Tourism's existing supply and distribution networks can be used to help grow domestic and regional manufacturing. Rather than initially chasing complex and constantly changing markets abroad, LDC manufacturing investment should first attempt to satisfy existing needs, including the large and rapidly growing national and regional-level tourism markets.
Regional approaches to investment in tourism-related light manufacturing could help achieve the necessary economies of scale to become more competitive with imported suppliers. This, in turn, could provide support for on-going efforts for regional trade liberalization and trade facilitation.
All LDC tourism enterprises require constant supplies of manufactured inputs, much of which is currently imported. Consequently, the supply chains are already established, stable and highly predictable in terms of both existing and future demand. As mentioned, applying dynamic comparative advantage could lead to steadily increasing levels of domestically manufactured tourism inputs, with the added benefit of increasing technological capabilities for further economic development. Instructive in this regard is the role that Joseph Stiglitz ascribes to external demand as a temporary mechanism to compensate for underdeveloped domestic markets, giving local firms the space to develop productive and technological capabilities.
It is important to note that tourism also provides extensive opportunities for the development of domestic services capacity due to high demand for such inputs as marketing, finance, construction, architecture and engineering services.
OPEN FOR OPPORTUNITIES
UNIDO and other international organizations recognize the linkages between tourism and agribusiness; the next step is to link tourism to overall manufacturing.
The 2016 UNIDO report to the G20 Development Working Group, Industrialization in Africa and Least Developed Countries, states, "By linking tourism and culture with agribusiness, high value added can be created generating social and economic returns such as innovation, diversification and jobs, especially in rural areas." To date, however, few development projects appear to focus on tourism and manufacturing directly.
Existing UNIDO projects include work in Tanzania to identify linkages between horticulture producers and processors and local hotels and restaurants with the goal to increase local production and to supply high-value agro-products, including organic items. UNIDO is also helping Haiti to develop agro-value chains and inclusive and sustainable tourism by creating a craft village to connect creative industries and agro-value chains, and offer new skills.
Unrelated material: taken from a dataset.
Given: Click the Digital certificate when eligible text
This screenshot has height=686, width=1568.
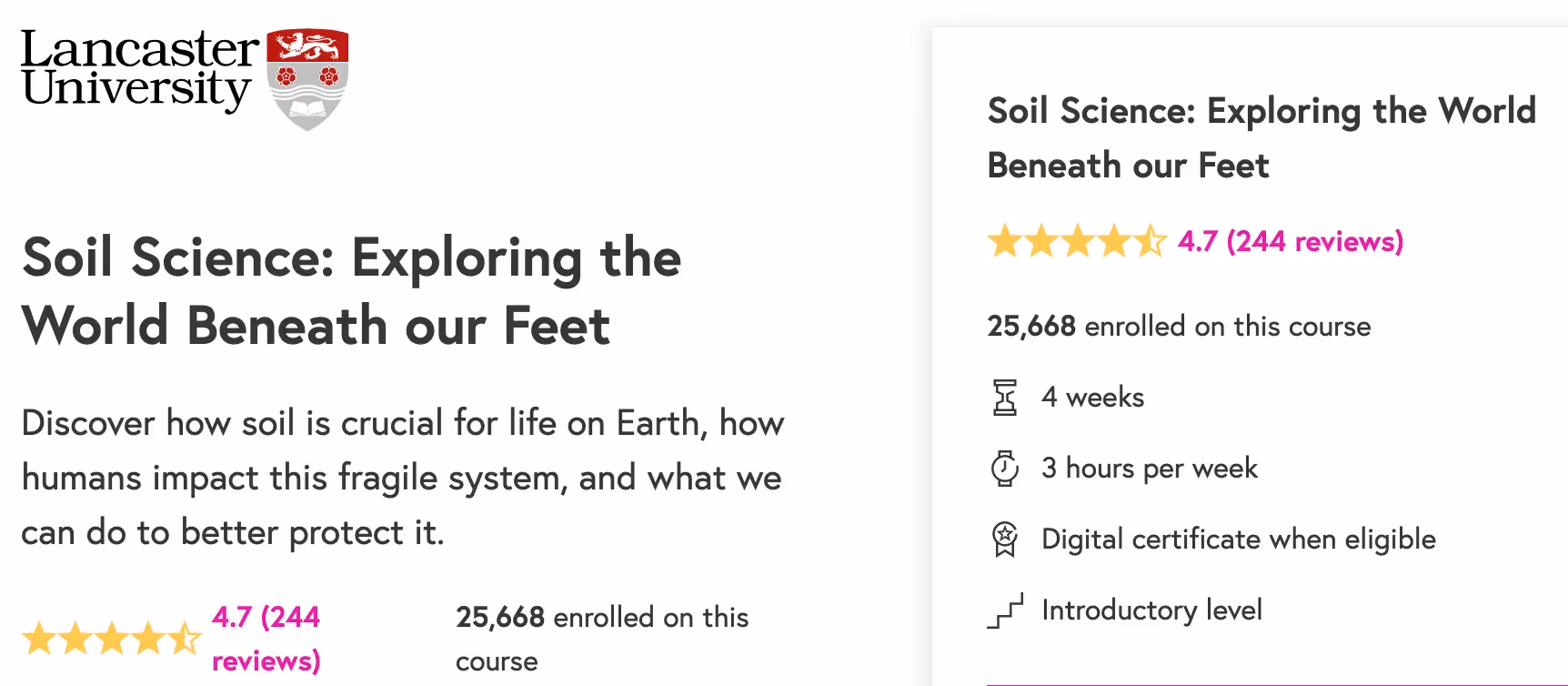Looking at the screenshot, I should (1238, 539).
Insights from EIF's support to LDCs confirm the important potential and existing contributions of the tourism sector to economic growth and job creation in LDCs, particularly for women and youth. Many LDCs have adopted a value chain approach in developing tourism, but the development of strong linkages has been mostly limited to sectors such as transportation, accommodations, handicrafts, food, leisure and cultural services, rather than backward linkages to manufacturing.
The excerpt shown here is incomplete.